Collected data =
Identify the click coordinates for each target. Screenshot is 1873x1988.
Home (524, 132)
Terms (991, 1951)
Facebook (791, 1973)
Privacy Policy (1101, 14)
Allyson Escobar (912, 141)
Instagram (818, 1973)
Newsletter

Goal of the exercise = Set down the lines from the one with "Home (524, 132)" through the end of the data above. Keep each exactly as written and add no other line.

Exercise answer =
Home (524, 132)
Terms (991, 1951)
Facebook (791, 1973)
Privacy Policy (1101, 14)
Allyson Escobar (912, 141)
Instagram (818, 1973)
Newsletter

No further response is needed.